# Pomp rig question



## sleepyluke (May 28, 2008)

I have seen several set up pictures on here lately that have yellow or hi vis green plastic beads near the hooks. Is this a pomp rig only thing, or should I have that on my "whatever" rig. I currently have a couple double hook rigs set up that were purchased in Arkansas Academy sports that worked pretty well last year that are just a 18" single drop line with 2 hook leaders off of it. Is this similar to a pomp rig, or completely different. Is one for sure better than the other, will I increase productivity if i get rid of the rigs I have now? I will try to post a picture tonight if anyone is wondering what I am talking about. Thanks for all the help.


----------



## j_purdy (Oct 9, 2007)

The beads and floats aren't neccessary, but in certain situations it can help spark a bite. The important thing with your rigs is to make sure it's not the kind tied with heavy mono, metal crimps, and tons of beads. These rigs just have too much on them and it spooks the fish.

-Jason


----------



## tcsurfisher (Jan 30, 2008)

40#mono 1 circle hook weight works well for me and make them watching tv at night


----------



## sleepyluke (May 28, 2008)

> *j_purdy (5/4/2009)*The beads and floats aren't neccessary, but in certain situations it can help spark a bite. The important thing with your rigs is to make sure it's not the kind tied with heavy mono, metal crimps, and tons of beads. These rigs just have too much on them and it spooks the fish.
> 
> -Jason


Well the ones I have are crimped with beads and from the sounds of it, exactly wrong! 

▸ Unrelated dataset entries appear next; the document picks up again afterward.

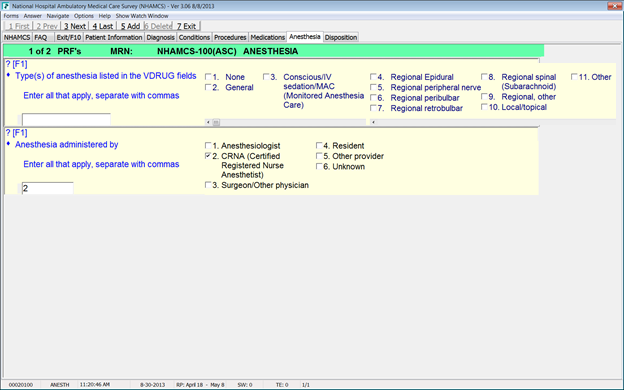Uncheck the CRNA checkbox
Viewport: 625px width, 391px height.
point(208,156)
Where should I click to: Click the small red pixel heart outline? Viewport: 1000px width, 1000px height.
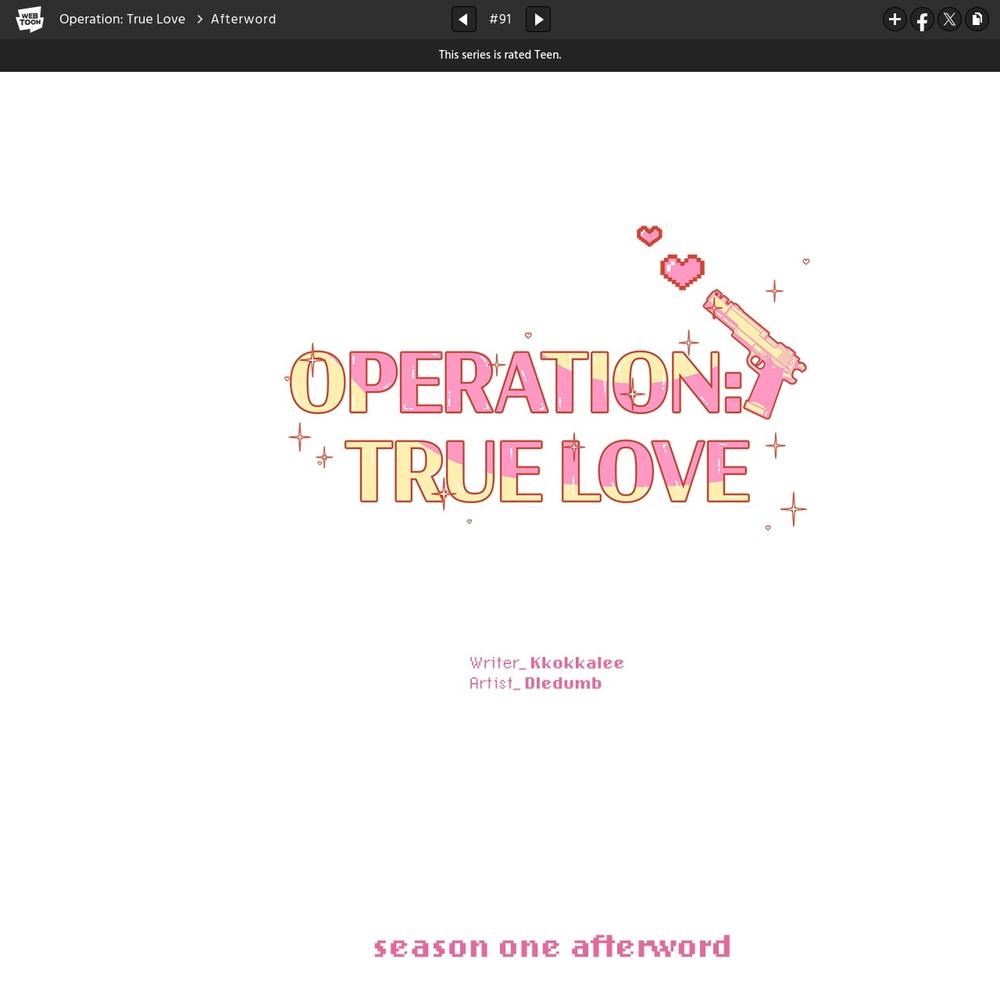(649, 235)
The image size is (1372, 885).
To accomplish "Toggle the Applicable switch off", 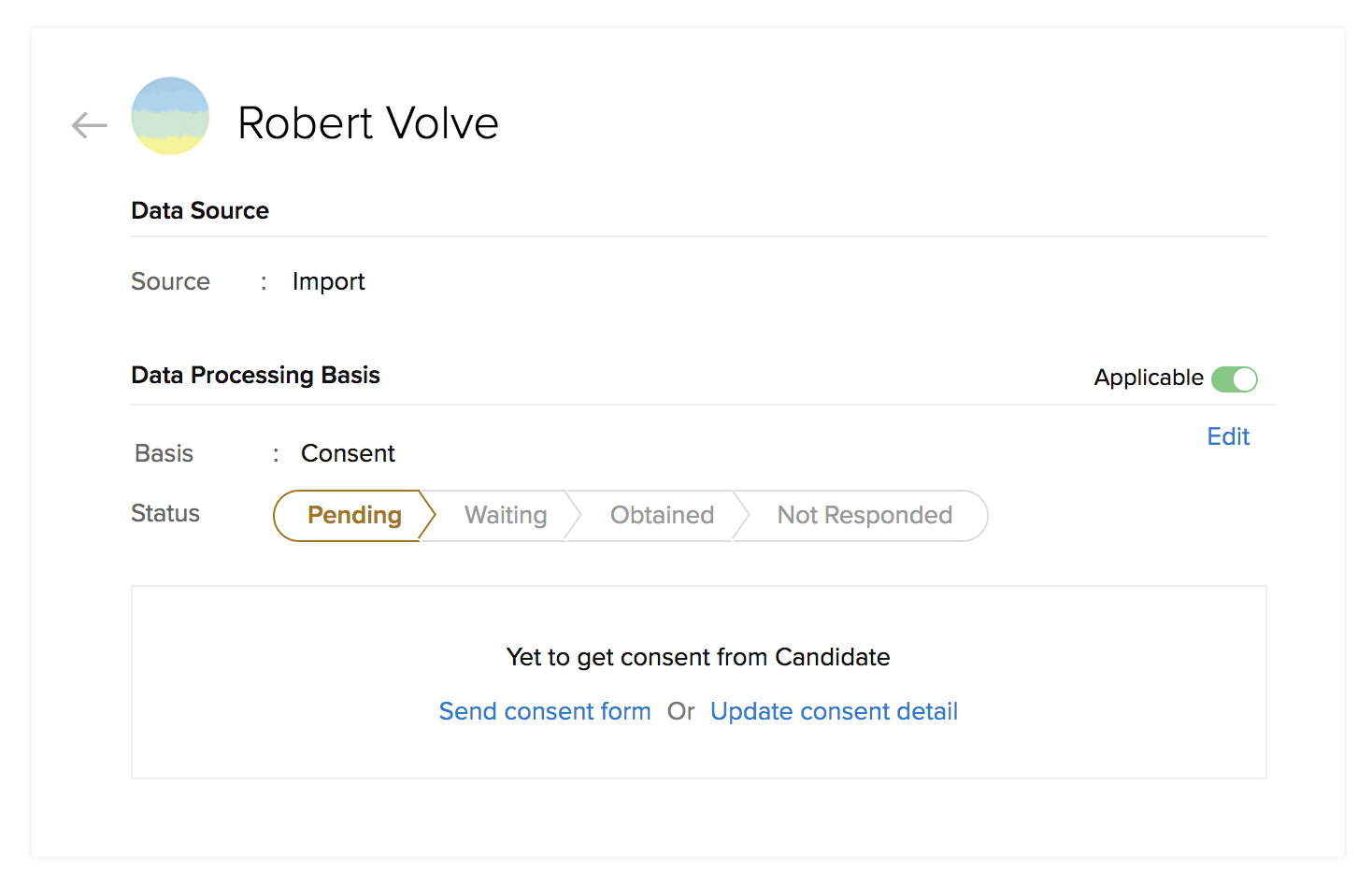I will [x=1234, y=378].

Thanks for the pics, I may try to work on a few of them the next couple of weeks while watching some tv. 

Very much appreciated


----------



## pvchunter (May 6, 2009)

Sleepy, I was wondering the same thing...I did pretty well this past weekend forsomewhat of a rookie, whilein Destin with the Reds and Pompanos. I usually use a set up that lets the bait slide with the current but b/c of seaweed that wasn't working so went with a mustad pompano rig from Wal Martwithhi vis foam. they seemed to work well and i guess kept the bait off the bottom b/c i didn't catch nearly as many rays or cats as normal. so i've got basicallythe same question, what keeps people from throwing these same rigs all season to keep the bait away from the "bottom feeders?" (I realize reds can be bottom feeders too.)


----------



## Charlie2 (Oct 2, 2007)

Pompano Rigs: KISS; Keep it simle with minimum hardware. The only hardware absolutely necessary is the sinker and hook. I have also use brined shrimp for years. Sometimes better(and more available) than sand fleas.



Re: Bottom feeders: A pompano is a bottom feeder. I use jigs and you must keep the jig bumping the bottom, throwing up spurts of sand. The fish will hit it on the fall.



Oh yes; I paint my sinkers with fluorescent orange paint. JMHO C2


----------